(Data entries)
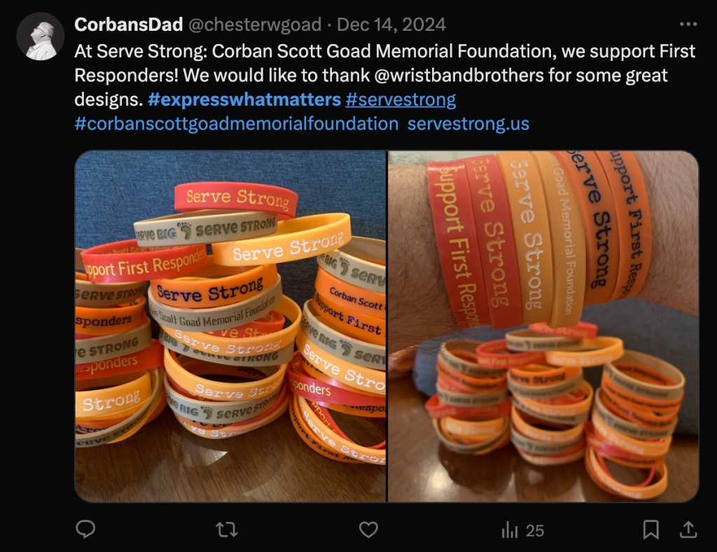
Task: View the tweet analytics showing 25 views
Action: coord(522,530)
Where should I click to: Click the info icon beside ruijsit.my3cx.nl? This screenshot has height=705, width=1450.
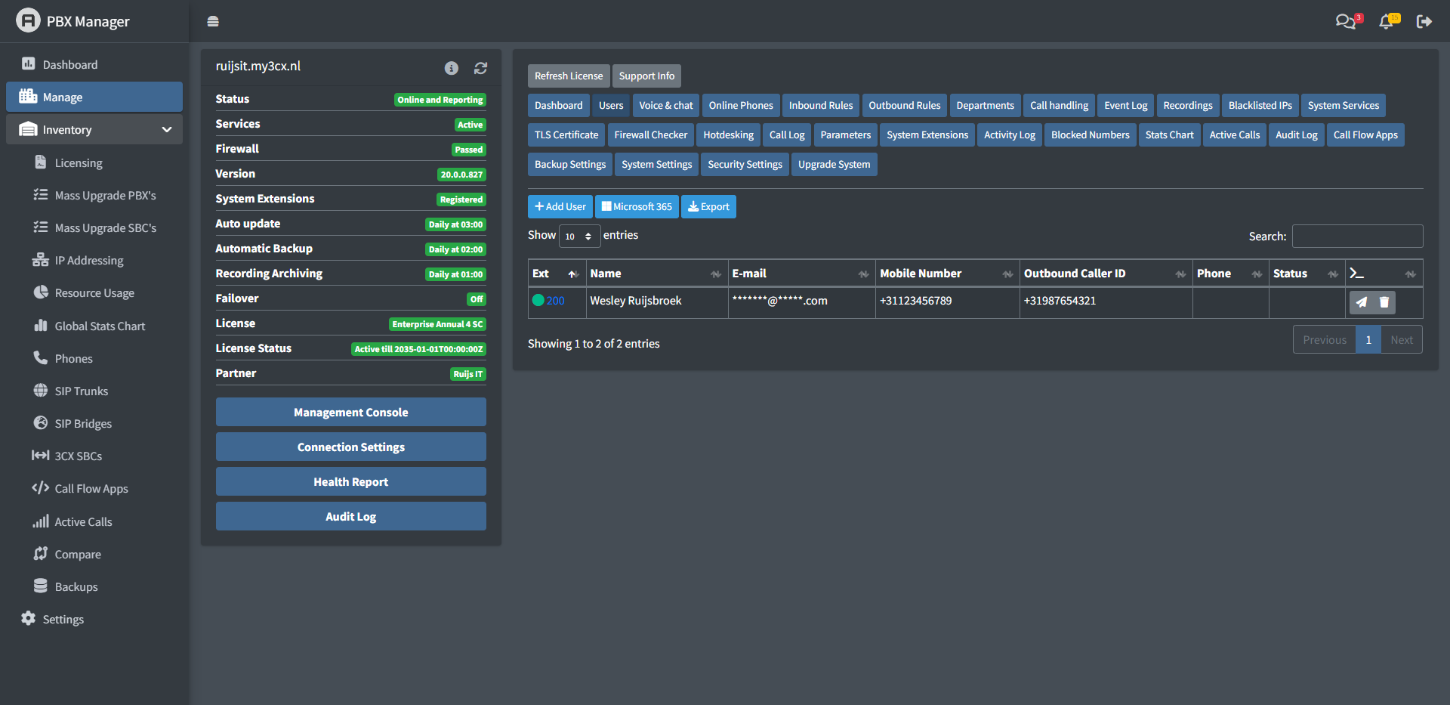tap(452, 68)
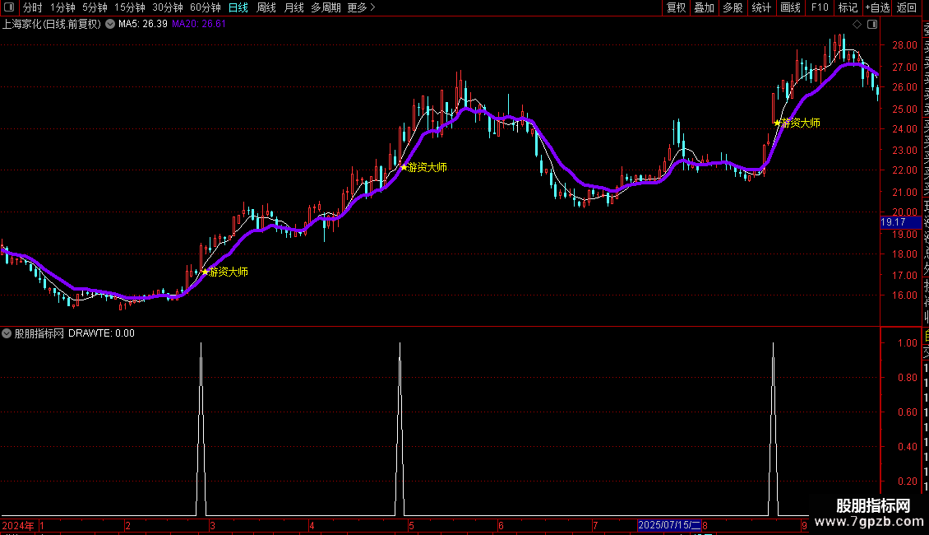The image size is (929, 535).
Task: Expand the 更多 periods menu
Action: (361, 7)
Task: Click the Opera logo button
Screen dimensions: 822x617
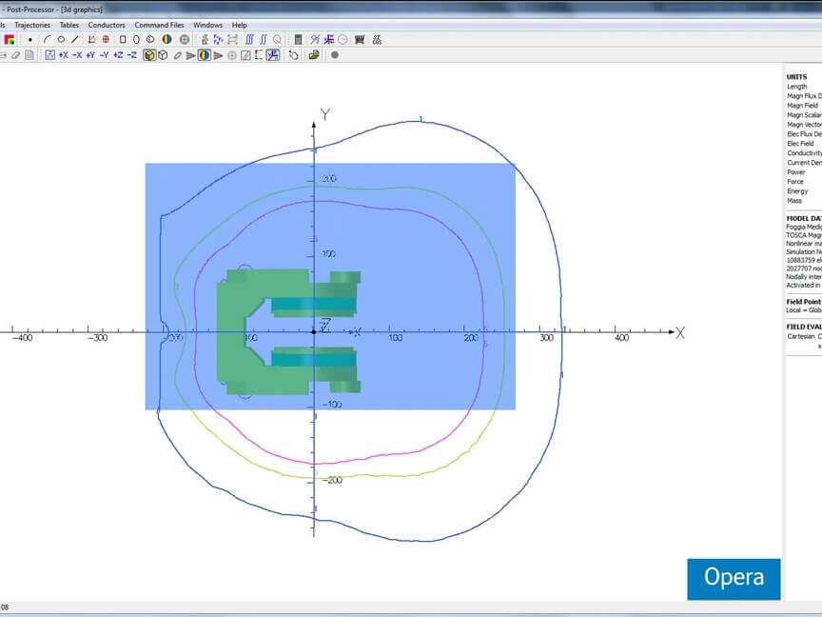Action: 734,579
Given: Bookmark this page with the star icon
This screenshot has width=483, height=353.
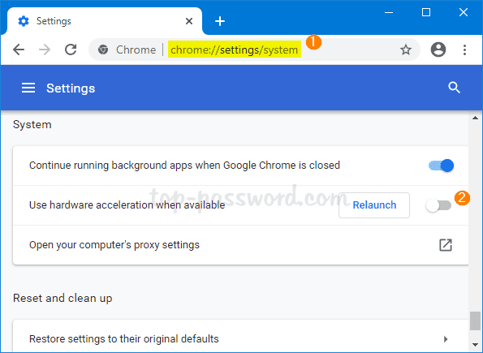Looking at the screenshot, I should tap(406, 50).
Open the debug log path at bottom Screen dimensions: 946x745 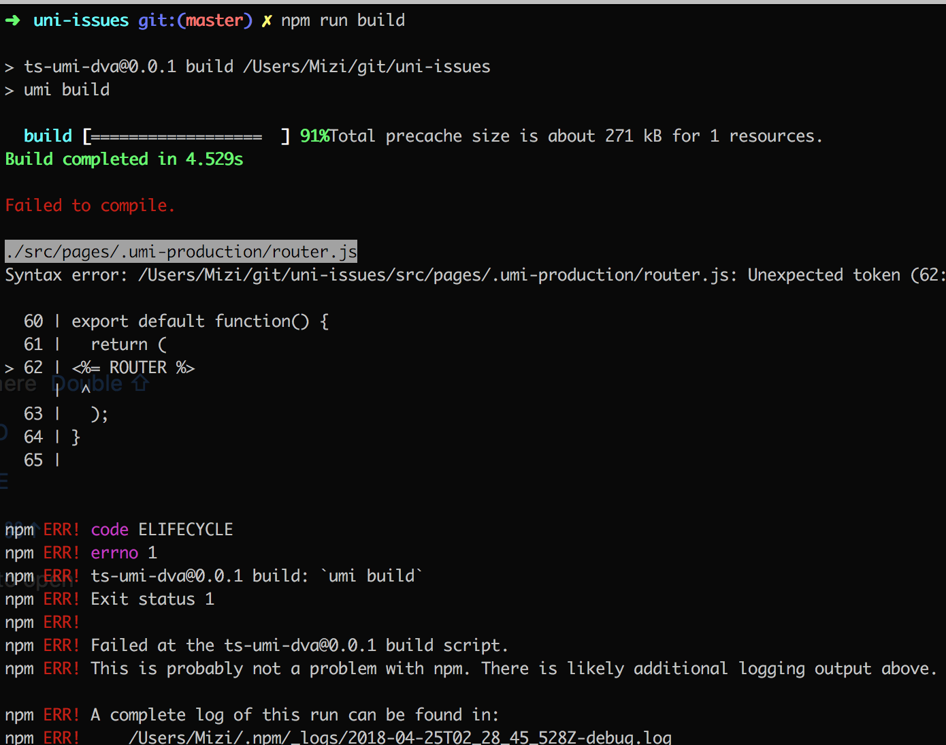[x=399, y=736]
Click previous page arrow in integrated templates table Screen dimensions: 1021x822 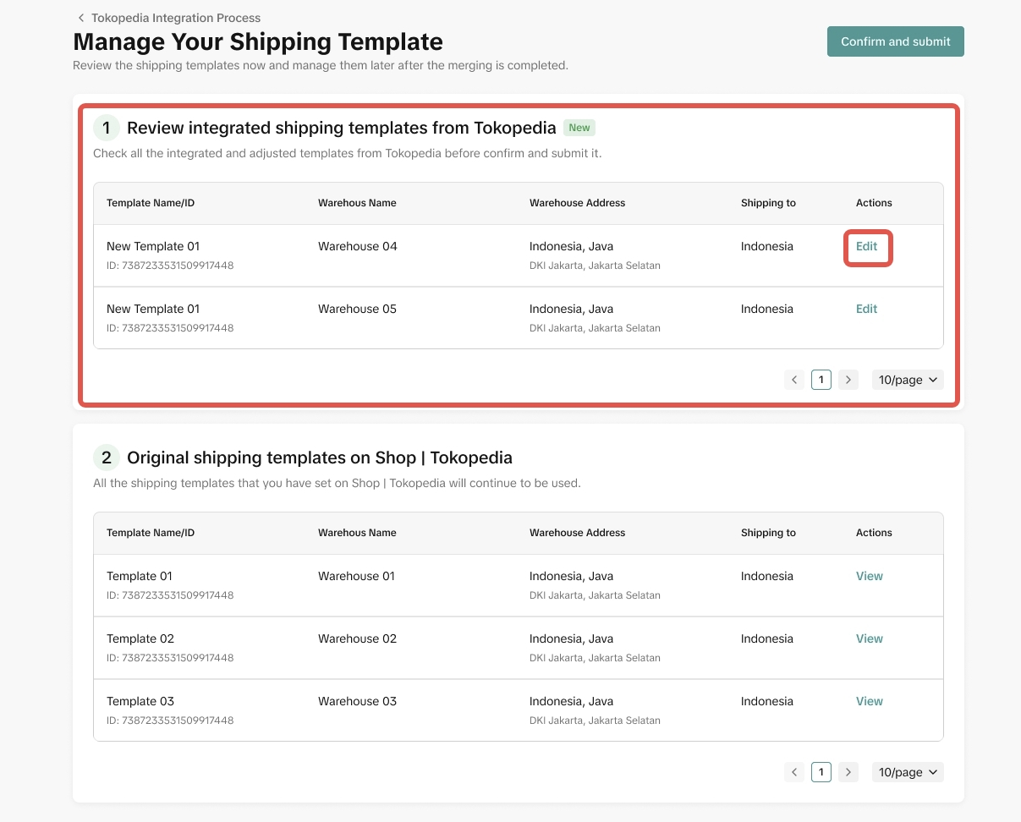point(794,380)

Your instructions:
Repeat everything from the line containing "Where should I" down to the line containing "Action: 734,579", word for word, and leave out the pictures.

Response for this exercise:
Where should I click to: Click the info icon beside ruijsit.my3cx.nl? This screenshot has height=705, width=1450.
tap(452, 68)
The image size is (929, 535).
Task: Expand the 更多 periods menu
Action: (361, 7)
Task: Click the Opera logo button
Screen dimensions: 822x617
Action: 734,579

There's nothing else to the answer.